Inhibition of sphingosine kinase 2 down-regulates ERK/c-Myc pathway and reduces cell proliferation in human epithelial ovarian cancer.

BACKGROUND

Epithelial ovarian cancer (EOC) is the leading cause of death from female cancers. In our previous study, sphingosine kinase 2 (SphK2) inhibitor was shown to display anti-EOC activities. The purpose of this study was to evaluate further the expression characteristics and clinical significance of SphK2 in EOC and to explore the roles and underlying mechanisms of SphK2 in EOC cell survival.

METHODS

The expression of SphK2 was examined by immunohistochemistry (IHC) and Western blot, and its clinical implications and prognostic significance were analyzed.
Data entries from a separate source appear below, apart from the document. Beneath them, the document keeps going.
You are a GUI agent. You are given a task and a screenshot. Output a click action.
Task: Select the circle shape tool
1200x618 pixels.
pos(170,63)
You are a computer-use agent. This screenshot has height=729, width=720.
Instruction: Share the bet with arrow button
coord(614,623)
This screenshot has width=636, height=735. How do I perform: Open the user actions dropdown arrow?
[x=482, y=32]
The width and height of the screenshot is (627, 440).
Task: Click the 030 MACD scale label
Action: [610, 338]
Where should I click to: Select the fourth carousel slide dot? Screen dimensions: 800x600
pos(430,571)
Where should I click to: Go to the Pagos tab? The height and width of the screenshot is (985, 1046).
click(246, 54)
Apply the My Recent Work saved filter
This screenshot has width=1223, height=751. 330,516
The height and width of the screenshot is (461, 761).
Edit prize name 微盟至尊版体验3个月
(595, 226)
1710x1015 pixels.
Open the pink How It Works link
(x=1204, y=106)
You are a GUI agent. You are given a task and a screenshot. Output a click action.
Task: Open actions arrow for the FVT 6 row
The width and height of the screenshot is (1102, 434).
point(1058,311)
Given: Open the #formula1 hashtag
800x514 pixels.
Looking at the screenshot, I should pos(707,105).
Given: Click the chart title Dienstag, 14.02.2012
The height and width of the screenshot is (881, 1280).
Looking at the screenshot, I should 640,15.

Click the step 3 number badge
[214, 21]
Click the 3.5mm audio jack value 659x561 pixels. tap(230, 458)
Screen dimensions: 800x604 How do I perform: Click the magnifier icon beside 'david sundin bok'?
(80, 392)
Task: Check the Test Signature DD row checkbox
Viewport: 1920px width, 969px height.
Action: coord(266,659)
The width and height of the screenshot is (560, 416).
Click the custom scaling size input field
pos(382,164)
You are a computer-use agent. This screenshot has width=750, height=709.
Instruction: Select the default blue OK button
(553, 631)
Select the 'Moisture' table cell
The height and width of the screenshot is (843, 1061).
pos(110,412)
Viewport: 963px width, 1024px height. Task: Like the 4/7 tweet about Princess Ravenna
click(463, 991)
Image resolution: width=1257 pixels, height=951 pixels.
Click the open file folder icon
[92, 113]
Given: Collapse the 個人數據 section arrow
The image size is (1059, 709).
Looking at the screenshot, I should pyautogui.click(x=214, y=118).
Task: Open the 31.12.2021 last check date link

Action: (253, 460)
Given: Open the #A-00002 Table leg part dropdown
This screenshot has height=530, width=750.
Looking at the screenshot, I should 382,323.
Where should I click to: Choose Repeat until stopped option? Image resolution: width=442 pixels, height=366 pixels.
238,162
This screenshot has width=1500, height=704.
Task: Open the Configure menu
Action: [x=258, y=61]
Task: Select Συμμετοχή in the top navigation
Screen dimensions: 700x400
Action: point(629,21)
We performed a cellular proliferation assay, and a mouse xenograft model was established to confirm the roles of SphK2 and . Cell cycle analysis, apoptosis assay, and Western blot were performed to examine cell cycle progression and apoptosis rate. Gene set enrichment analysis (GSEA), and Western blot were used to investigate the downstream signaling pathways related to SphK2 function.

RESULTS

The expression level of SphK2 was shown to be associated with stage, histological grade, lymph node metastasis, and ascites status. More importantly, a high SphK2 expression level was a prognostic indicator of overall survival (OS) and relapse-free survival (RFS). Moreover, knockdown of SphK2 arrested cell cycle progression and inhibited EOC cell proliferation both in vitro and in vivo. Furthermore, ERK/c-Myc, the key pathway in EOC progression, was important for SphK2-mediated mitogenic action in EOC cells.

CONCLUSIONS

Our findings provided the first evidence that SphK2 played a crucial role in EOC proliferation by regulating the ERK/c-Myc pathway. This indicated that SphK2 might serve as a prognostic marker and potential therapeutic target in EOC.